[Stored items]
....................

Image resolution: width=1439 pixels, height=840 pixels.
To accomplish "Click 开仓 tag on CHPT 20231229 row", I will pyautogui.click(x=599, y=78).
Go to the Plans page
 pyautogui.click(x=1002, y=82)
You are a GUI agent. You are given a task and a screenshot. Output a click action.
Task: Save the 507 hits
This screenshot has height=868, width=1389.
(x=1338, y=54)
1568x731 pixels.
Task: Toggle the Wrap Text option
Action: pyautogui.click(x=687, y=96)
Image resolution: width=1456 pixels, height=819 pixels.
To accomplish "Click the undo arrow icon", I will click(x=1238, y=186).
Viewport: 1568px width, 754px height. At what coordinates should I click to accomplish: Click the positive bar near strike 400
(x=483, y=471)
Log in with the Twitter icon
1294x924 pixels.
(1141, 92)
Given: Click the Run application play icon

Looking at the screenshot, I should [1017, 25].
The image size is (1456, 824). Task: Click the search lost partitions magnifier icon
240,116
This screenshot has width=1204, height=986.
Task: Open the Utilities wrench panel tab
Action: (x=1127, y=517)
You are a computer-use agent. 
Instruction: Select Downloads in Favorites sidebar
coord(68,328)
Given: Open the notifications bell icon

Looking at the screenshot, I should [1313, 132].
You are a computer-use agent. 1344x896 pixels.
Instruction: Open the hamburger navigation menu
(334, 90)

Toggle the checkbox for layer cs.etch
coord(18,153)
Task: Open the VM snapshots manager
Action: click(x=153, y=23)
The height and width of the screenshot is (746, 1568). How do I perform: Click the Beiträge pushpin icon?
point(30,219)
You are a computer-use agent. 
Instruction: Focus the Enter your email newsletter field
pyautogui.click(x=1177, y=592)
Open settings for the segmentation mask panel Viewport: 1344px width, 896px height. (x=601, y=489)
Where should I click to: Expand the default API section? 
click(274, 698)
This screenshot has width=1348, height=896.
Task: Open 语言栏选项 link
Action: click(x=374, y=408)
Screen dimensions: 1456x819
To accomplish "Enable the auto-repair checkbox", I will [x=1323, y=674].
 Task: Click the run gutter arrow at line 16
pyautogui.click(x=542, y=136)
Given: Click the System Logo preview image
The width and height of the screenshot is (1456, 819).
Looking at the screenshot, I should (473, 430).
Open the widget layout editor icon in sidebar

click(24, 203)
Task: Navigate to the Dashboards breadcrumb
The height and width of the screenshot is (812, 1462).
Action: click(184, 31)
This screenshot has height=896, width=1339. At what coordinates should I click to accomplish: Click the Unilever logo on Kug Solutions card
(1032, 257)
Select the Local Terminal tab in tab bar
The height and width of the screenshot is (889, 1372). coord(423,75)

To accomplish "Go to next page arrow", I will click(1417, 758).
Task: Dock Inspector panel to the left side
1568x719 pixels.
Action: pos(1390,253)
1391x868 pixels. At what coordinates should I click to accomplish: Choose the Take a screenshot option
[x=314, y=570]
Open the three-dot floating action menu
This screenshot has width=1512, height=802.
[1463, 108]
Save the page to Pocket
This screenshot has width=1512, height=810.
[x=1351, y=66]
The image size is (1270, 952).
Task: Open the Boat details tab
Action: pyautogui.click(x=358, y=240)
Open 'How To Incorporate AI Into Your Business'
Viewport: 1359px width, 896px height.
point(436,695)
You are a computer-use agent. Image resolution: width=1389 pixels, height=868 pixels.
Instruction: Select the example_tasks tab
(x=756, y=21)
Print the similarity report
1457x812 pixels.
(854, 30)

....................

» **WORK REQUEST**
Looking through the records, copy out every line in which the word "resolution" is found.

» **WRITTEN REPLY**
Image resolution: width=1439 pixels, height=840 pixels.
Image resolution: width=1456 pixels, height=819 pixels.
You are a computer-use agent. Image resolution: width=1389 pixels, height=868 pixels.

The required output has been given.